═══ Record extracts ═══

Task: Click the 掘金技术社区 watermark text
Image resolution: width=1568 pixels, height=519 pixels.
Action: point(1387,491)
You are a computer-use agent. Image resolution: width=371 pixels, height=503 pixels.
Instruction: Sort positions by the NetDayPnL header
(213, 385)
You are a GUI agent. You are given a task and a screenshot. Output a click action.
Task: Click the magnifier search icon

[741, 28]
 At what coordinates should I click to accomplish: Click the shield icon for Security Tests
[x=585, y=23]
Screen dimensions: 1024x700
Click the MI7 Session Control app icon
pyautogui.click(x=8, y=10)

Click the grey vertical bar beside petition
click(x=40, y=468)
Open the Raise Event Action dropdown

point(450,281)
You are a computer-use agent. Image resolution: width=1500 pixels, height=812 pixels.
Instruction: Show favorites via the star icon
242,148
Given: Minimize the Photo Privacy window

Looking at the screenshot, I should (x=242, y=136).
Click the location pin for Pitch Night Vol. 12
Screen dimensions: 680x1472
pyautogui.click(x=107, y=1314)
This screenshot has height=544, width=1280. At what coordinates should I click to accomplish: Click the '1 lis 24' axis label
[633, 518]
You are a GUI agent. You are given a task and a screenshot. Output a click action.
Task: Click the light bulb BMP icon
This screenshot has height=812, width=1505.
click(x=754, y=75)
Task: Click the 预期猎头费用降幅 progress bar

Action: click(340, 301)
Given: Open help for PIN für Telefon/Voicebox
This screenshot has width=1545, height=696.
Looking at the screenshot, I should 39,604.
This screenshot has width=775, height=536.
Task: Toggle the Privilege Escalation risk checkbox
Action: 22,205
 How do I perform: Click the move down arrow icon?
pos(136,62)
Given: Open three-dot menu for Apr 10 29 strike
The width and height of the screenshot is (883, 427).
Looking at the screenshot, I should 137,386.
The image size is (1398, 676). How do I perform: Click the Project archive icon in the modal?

═══

(What to do) Select and copy every line of the listing with the word "computer".

(Task solution)
You are a computer-use agent. Image resolution: width=371 pixels, height=503 pixels.
You are a computer-use agent. Image resolution: width=1500 pixels, height=812 pixels.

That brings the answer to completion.